Acting President of Artsakh
- In office 1^{[citation needed]} September 2023 – 9 September 2023
- Prime Minister: Samvel Shahramanyan
- Preceded by: Arayik Harutyunyan
- Succeeded by: Samvel Shahramanyan

President of the National Assembly of Artsakh
- In office 7 August 2023 – 31 December 2023^{[citation needed]}
- President: Arayik Harutyunyan Himself (acting) Samvel Shahramanyan
- Preceded by: Arthur Tovmasyan
- Succeeded by: Ashot Danielyan

Personal details
- Born: 27 December 1968 (age 57) Ashan, Nagorno-Karabakh Autonomous Oblast, Soviet Union
- Party: Armenian Revolutionary Federation
- Education: Artsakh University

Military service
- Branch/service: Soviet Army Artsakh Defence Army
- Years of service: 1987–1989 1989–1995

= Davit Ishkhanyan =

Acting President of Artsakh during 2023

Davit Rubeni Ishkhanyan (Դավիթ Ռուբենի Իշխանյան; 27 December 1968) is an Armenian politician.
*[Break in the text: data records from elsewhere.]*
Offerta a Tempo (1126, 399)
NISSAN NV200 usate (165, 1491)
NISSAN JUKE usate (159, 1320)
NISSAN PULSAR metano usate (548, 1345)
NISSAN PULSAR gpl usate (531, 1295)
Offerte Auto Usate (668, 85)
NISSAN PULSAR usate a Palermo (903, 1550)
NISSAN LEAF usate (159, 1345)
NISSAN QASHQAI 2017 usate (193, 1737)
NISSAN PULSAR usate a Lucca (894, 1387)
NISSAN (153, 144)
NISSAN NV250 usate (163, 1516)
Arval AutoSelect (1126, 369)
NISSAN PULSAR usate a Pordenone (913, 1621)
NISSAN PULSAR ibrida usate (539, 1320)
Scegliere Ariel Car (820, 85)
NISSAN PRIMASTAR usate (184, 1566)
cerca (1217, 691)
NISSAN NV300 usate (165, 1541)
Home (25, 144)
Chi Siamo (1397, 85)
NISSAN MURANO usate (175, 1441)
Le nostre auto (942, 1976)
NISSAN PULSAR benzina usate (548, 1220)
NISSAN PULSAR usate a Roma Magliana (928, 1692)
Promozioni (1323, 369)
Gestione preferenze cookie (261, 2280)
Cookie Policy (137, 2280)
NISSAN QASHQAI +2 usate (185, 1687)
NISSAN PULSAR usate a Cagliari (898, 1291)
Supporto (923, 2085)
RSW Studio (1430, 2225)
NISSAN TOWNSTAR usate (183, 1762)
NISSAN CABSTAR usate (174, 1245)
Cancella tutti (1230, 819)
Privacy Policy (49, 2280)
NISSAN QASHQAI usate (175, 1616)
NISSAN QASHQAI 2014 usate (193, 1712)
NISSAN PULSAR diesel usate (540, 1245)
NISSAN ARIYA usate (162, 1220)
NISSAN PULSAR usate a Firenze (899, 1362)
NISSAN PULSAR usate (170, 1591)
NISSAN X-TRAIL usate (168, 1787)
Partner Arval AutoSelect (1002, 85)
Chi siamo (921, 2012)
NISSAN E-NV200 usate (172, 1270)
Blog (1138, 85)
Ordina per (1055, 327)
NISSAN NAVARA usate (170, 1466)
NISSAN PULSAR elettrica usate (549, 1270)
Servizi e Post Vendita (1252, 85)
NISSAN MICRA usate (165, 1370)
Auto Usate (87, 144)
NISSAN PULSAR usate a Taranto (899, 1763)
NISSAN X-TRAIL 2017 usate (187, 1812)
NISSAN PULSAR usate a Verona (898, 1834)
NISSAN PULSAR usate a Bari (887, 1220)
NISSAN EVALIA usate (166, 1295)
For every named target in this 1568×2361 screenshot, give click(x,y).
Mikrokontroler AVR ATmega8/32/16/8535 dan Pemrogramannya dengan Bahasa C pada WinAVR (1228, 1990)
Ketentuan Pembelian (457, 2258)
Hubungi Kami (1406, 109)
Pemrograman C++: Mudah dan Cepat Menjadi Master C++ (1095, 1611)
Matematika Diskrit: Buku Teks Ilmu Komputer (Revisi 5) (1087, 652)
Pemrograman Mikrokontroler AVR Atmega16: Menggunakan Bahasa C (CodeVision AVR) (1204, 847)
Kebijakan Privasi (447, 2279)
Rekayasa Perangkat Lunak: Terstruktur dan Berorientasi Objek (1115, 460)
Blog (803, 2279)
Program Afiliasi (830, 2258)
A member of the Armenian Revolutionary Federation, he was the President of the National Assembly of the breakaway state Republic of Artsakh from August to October 2023. He briefly served as acting President of Artsakh in September 2023.

==Political career==
On 7 August 2023, Ishkhanyan was elected President of the National Assembly. Pursuant to Artsakh constitution article 98, he also became acting president within three days following the September 1 resignation of President Arayik Harutyunyan, holding it up until the 2023 Artsakhian presidential election. Samvel Shahramanyan would succeed Ishkhanyan in that post.

On 3 October 2023, he and three former presidents of Artsakh, Arkadi Ghukasyan, Bako Sahakyan and Arayik Harutyunyan, were detained by the State Security Service of Azerbaijan and brought to Baku. On 5 February 2026, an Azerbaijan military court sentenced Ishkhanyan to life imprisonment on charges such as "waging an aggressive war," "violent seizure of power", etc.